1.6.2 Bloodlines (ancestry)
By “bloodlines” I mean ancestry or heritage. I mean the causal antecedents of an organism that flow through the reproductive activities of other, sufficiently similar, organisms. This is what used to be called the “stock,” especially when it referred to some quality in a type of animals, or of humans, that breeders, or eugenicists, sought to cultivate by carefully monitoring reproduction.
Like phenomenal appearance, ancestry is also a rich repository of meaning. A distressing but important model for this in a study of race comes from animal husbandry. Breeders treat an animal’s bloodlines as resources for predicting its fitness and value. These breeding practices have provided a template for using ancestry in race-thinking, most obviously in the case of the institution of transatlantic chattel slavery.
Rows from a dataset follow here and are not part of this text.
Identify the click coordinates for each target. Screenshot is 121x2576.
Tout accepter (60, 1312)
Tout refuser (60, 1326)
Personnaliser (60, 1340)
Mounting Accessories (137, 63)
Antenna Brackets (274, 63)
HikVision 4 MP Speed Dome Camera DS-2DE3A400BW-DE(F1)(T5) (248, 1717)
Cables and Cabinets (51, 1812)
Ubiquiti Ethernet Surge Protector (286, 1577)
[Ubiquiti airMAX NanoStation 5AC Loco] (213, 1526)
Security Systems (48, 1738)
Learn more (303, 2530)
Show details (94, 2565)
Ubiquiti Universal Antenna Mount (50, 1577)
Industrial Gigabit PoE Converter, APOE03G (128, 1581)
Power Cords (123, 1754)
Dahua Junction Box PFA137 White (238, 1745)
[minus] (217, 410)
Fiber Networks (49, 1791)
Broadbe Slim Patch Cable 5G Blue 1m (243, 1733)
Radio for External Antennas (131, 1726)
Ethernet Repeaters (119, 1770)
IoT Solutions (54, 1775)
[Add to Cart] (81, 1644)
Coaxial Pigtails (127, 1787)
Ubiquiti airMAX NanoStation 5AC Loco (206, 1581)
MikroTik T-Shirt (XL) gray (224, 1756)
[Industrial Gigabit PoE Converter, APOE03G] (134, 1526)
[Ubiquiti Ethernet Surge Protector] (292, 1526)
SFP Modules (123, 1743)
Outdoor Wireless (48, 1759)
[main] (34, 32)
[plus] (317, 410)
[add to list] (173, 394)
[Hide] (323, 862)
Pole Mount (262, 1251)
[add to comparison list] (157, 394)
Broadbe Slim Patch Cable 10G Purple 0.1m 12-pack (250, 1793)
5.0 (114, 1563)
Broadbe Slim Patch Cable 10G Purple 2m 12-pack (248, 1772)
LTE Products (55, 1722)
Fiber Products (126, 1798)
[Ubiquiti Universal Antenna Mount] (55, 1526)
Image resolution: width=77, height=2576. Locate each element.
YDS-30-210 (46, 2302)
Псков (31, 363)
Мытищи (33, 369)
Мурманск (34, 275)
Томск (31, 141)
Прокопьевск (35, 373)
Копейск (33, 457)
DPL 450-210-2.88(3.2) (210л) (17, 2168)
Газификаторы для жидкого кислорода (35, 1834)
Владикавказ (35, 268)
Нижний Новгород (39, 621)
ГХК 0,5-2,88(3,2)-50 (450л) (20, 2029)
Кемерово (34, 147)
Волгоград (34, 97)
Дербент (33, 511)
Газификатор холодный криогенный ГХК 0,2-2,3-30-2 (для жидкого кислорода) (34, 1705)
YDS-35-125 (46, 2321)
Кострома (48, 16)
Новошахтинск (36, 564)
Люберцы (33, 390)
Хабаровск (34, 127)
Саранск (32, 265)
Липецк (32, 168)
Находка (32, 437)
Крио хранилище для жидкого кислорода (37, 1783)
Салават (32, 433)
That said, though, other ways of thinking about human ancestry are less distressing but equally relevant to our subject. For example, we use family histories as sources of information about our risks of developing certain diseases. In a similar way, contemporary societies tend to be constructed in ways that transmit certain risks and rewards, certain advantages and disadvantages, across the generations. Race-thinking might appeal to ancestry in this more diagnostic spirit. In addition, people track down lost relatives and plot out family trees to deepen their sense of what their lives are or ought to be about. The history of racial discourse is replete with appeals to this existential, ethical dimension of human ancestry. African American literature in particular offers many examples of people returning – “returning” – to their ancestral homeland in an attempt to fill in some missing part of their lives and identities.